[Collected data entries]
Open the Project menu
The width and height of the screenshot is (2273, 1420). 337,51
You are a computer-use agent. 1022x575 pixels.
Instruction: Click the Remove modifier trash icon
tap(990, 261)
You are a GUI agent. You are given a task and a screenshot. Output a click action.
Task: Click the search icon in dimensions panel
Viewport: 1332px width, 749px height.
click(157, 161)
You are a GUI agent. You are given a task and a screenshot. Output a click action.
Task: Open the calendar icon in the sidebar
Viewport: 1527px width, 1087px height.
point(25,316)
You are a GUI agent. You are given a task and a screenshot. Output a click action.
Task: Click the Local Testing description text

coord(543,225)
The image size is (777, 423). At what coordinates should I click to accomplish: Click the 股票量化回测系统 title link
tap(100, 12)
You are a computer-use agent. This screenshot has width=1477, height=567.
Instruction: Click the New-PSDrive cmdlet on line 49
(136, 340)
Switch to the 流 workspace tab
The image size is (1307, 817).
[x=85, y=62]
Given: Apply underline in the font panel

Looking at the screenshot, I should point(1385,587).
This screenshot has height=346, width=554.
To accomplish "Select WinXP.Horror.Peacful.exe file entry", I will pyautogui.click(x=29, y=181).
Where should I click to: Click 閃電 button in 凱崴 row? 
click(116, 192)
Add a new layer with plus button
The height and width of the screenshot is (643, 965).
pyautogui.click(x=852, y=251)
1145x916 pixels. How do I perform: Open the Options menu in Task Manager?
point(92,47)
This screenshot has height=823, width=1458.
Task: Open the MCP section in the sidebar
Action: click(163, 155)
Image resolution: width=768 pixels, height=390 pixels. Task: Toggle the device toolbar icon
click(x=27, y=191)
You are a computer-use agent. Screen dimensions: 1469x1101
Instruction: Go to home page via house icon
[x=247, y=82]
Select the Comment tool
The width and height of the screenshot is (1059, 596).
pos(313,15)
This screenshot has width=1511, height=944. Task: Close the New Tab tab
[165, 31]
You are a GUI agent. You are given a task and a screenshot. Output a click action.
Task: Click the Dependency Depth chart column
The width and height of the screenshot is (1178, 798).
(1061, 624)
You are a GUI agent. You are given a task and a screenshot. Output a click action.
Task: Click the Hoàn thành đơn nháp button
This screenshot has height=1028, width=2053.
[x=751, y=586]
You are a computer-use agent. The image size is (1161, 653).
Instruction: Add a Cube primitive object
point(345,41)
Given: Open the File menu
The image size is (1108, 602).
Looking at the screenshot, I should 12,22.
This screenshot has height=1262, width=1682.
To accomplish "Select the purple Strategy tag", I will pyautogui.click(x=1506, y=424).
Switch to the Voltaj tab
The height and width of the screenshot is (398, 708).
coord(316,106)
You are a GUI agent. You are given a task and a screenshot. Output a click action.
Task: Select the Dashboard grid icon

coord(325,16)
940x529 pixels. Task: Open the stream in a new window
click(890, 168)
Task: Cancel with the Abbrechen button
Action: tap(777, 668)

◆ **TASK STATEMENT**:
Repeat word for word the lines running from the line containing "Task: Select the Dashboard grid icon" to the end of the entries above, inclusive.

◆ **RESPONSE TO THE TASK**:
Task: Select the Dashboard grid icon

coord(325,16)
940x529 pixels. Task: Open the stream in a new window
click(890, 168)
Task: Cancel with the Abbrechen button
Action: tap(777, 668)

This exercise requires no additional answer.